Monet would work on a painting for half an hour and as the light changed, he’d switch out the canvas he was working on for another, frantically trying to find the one that best matched what he was currently seeing. He complained, “It’s a continual torture to me!” Monet worked on a continuous series of water lily paintings from the late 1890s to 1910. About three hundred of his paintings are of his floral and water gardens. Ever self-critical, he was known to slash his paintings with a knife when he feared he had overworked them. Only four water lily paintings from 1904 survived his rampages—this painting is one of them.
Monet started out painting broader views of his pond, but increasingly narrowed his focus downward until he was only showing the water’s surface. This painting was done somewhere in between, showing no sky and only a bit of the growth around the pond’s edge.
In his water lily paintings, Monet often rejected the painter’s usual tools, like lines of perspective. However, you can still see the recession of space, mainly because of the diminishing scale of the clusters of flowers—the further away the flowers, the smaller they appear.

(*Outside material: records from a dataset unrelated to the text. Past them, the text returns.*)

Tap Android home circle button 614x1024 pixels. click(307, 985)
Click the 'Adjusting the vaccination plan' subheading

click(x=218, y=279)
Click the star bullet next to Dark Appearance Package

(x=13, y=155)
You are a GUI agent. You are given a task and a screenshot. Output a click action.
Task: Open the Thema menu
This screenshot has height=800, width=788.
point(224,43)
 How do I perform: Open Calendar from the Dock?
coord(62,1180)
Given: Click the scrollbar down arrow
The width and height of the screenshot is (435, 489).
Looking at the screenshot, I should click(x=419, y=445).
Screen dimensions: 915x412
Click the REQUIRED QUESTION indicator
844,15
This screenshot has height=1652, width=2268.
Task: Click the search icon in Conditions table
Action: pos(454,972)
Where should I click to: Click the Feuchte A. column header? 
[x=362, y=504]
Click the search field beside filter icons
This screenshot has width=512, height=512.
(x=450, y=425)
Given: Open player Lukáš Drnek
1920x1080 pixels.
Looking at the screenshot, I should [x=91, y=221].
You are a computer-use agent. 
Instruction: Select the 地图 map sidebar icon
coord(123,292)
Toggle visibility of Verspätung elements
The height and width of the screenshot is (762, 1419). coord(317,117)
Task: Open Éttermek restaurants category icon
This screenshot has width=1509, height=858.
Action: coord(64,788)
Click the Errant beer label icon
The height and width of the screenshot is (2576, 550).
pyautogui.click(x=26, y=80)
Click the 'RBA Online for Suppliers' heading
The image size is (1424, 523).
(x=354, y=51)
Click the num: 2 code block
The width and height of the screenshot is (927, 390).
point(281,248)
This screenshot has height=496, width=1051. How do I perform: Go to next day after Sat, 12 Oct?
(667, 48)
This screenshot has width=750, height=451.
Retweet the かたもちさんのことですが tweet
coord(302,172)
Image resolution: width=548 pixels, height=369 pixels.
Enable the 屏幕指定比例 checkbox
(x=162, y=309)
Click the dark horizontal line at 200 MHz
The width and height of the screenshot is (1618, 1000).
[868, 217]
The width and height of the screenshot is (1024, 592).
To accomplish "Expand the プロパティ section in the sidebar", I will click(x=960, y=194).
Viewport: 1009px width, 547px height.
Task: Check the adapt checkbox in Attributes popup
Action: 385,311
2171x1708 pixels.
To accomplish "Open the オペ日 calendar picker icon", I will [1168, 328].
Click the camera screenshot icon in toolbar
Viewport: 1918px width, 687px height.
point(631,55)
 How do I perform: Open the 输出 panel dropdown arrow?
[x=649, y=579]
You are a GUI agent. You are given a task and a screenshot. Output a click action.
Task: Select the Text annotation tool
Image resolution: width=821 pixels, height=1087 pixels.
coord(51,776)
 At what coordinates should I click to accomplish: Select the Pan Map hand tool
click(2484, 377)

A large portion of the painting shows the surface of the water. Monet paints both the actual flower clusters on the water’s surface as well as the changing effects of light reflected in the water. For Monet, the reflection was really the subject of his painting. He said, “The water flowers are far from being the whole scene; really, they are just the accompaniment. The essence of the motif is the mirror of water whose appearance alters at every moment.”
Monet worked his canvases over and over, adding many layers of paint. For the flowers, he applied such thick globs of paint that they project out from the canvas’s surface, but he painted the water so sparingly that you can still see the texture of the canvas underneath. Compare the drier application of paint in the water, the thick application of paint for the flowers, and the lively swirls of paint in the plants on the bank.
Monet often used a brush made of stiff bristles; in some places, you can see the mark of the bristles in the paint. He also used a softer, rounded brush in places where the paint rises up from the canvas.
Monet said in 1905 that he only uses five colors: cadmium yellow, vermillion (a red), cobalt blue, emerald green, rose madder deep (a pink), and silver-white. While we don’t know for sure that Monet only used these five colors in this Denver Art Museum painting, it is entirely possible, as Monet made that statement only a year after finishing it.
Monet felt that black had a dulling effect, so instead of black, he used a color’s complement to darken an area. You can see reds laid into the greens in the darkest part of the water.